Southeast Asia is an important trade partner for Nebraska farmers, with more than $781 million worth of Nebraska soybean exports sold to Indonesia alone over the past 10 years. At the conference, product and ingredient innovation was a key topic of discussion, covering new plant-based beverages, soy in both animal and plant-based meats, and bioprocesses, cultured and alternative protein development.
“The presentation and discussion started from traditional soy products, which is rooted to our culture, up to the sophisticated innovative products such as Ominimeat and cultivated protein or lab grown meat,” said Yunawati Gandasasmita, head of Corporate Regulatory Affairs for Nutrition & Beverage at PT Kalbe Farma.
Attendees were given a demo of the Specialty U.S. Soy Database, which features nearly 300 soybean varieties, qualitative attributes and information on how to source U.S. identity preserved soybeans and supplier contact information.
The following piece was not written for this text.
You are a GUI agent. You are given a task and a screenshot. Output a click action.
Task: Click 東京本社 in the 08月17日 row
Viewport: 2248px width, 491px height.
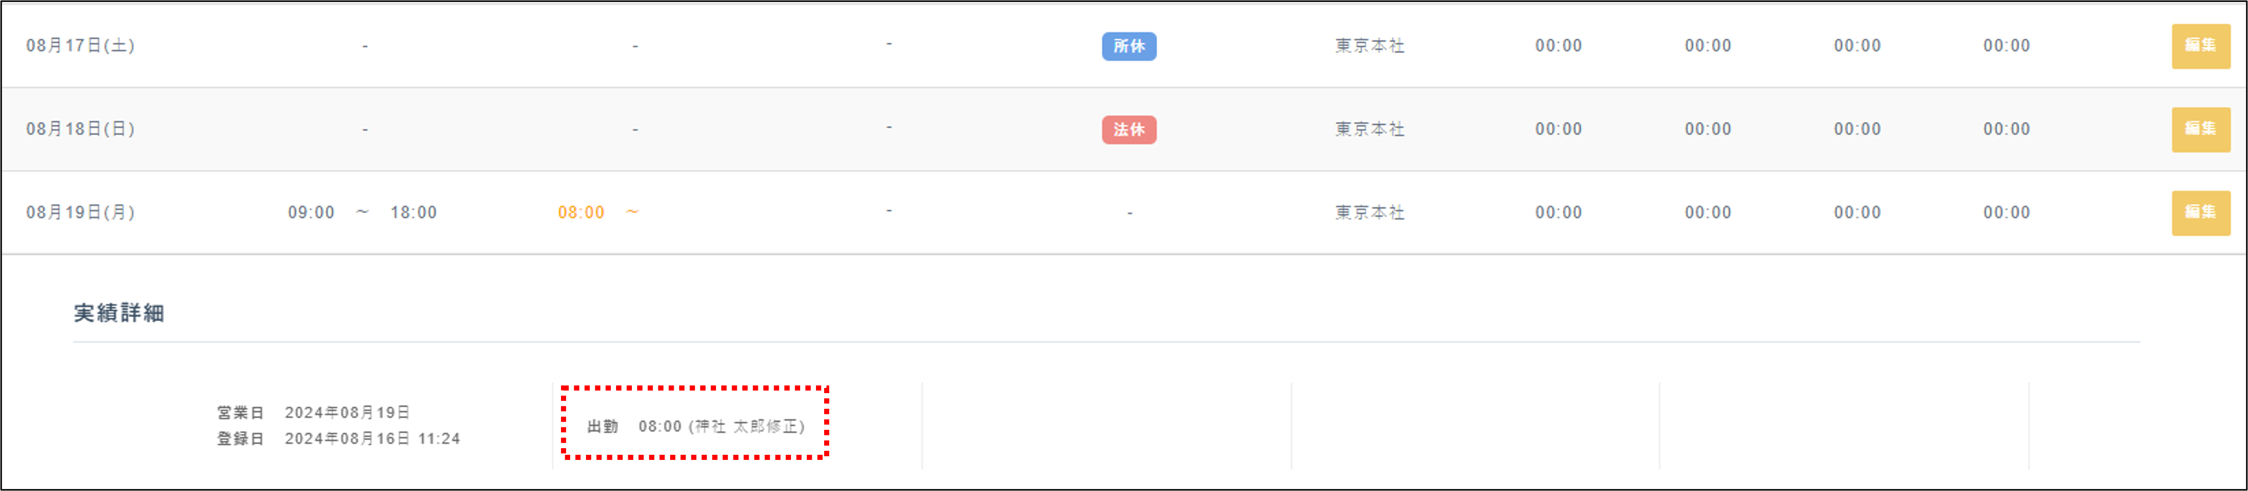coord(1369,46)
Sustainability was an important subject, with discussions around how U.S soy can be part of a more sustainable food system in Southeast Asia. Presentations covered everything from how soy can help accomplish The United Nations Sustainable Development Goals to food security and sustainability challenges to soy’s role in new agri-food innovations.
The event concluded with “Taste Tempe-tion,” a hands-on Tempe making and tasting session that demonstrated soy’s use in the popular Indonesian food.
“The chefs’ recipes demonstrated how delicious and versatile soy protein is,” said Linda Funk, president of Flavorful Insight, USA.
The nine-member Nebraska Soybean Board collects and disburses the Nebraska share of funds generated by the one-half of 1% times the net sales price per bushel of soybeans sold. Nebraska soybean checkoff funds are invested in research, education, domestic and foreign markets, including new uses for soybeans and soybean products.